Expat: un pirata di terra, di mare, d’aria e di mente. Viaggiare è la medicina

Essere Expat - WanderGirls italia

“Vai via
Vai da solo
Portati una mappa
Viaggia leggero
Se devi portarti un cellulare, evita di usarlo
Viaggia via terra
Attraversa a piedi una frontiera
Tieni un diario
Leggi un romanzo che non ha niente a che fare con il luogo in cui sei
Fai amicizia con qualcuno” – Paul Theroux

Nome scientifico: Homo Sapiens (alcuni un pò meno Sapiens)
Altezza: Circa 1.70 m
Longevità: 80 anni circa
Periodo gestazionale: Circa 270 giorni
Peso: Il mio non lo sa neanche mia madre

DEFINIZIONE

Voce del verbo espatriare, l’Expat è un individuo che ha lasciato la patria per sempre o per lungo periodo .
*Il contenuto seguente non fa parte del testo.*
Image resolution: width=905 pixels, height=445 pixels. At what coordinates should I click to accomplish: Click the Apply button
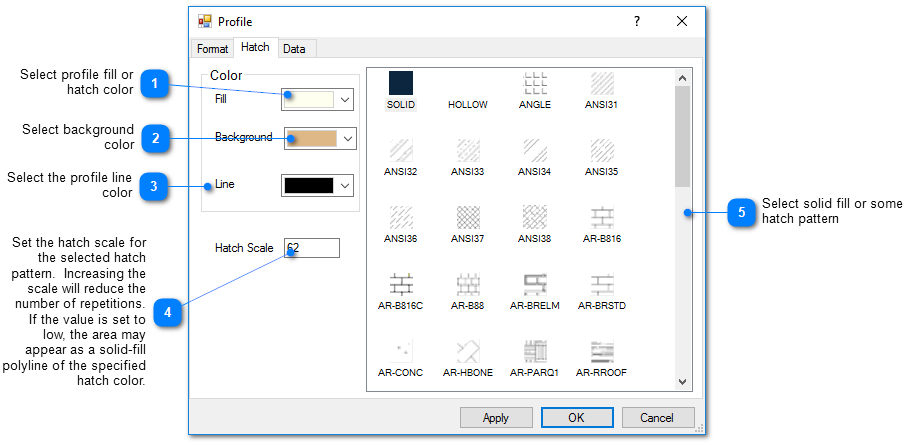tap(496, 417)

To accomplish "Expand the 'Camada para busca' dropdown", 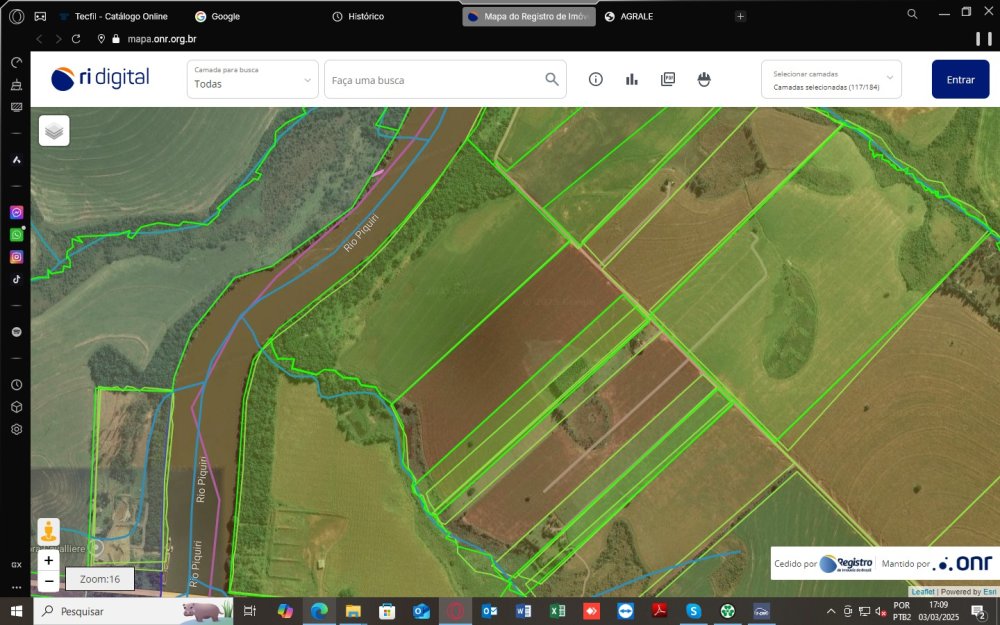I will click(252, 79).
Questa definizione è restrittiva: non amo avere etichette o catalogare le persone.

Il termine “Expat” è utilizzato a sproposito la maggior parte delle volte, ma sorvoliamo.

Vediamo cosa caratterizza un esemplare di Expat.

DESCRIZIONE

L’Expat è una persona spinta dalla voglia di viaggiare (wanderlust).  Non sente di appartenere ad un singolo luogo ed è alla continua ricerca di qualcosa. Chi cerca la felicità, chi cerca sè stesso, chi cerca pace, chi cerca di allontanarsi dai problemi, chi cerca esperienze, chi cerca l’amore, chi non sa cosa cerca e così fino all’infinito.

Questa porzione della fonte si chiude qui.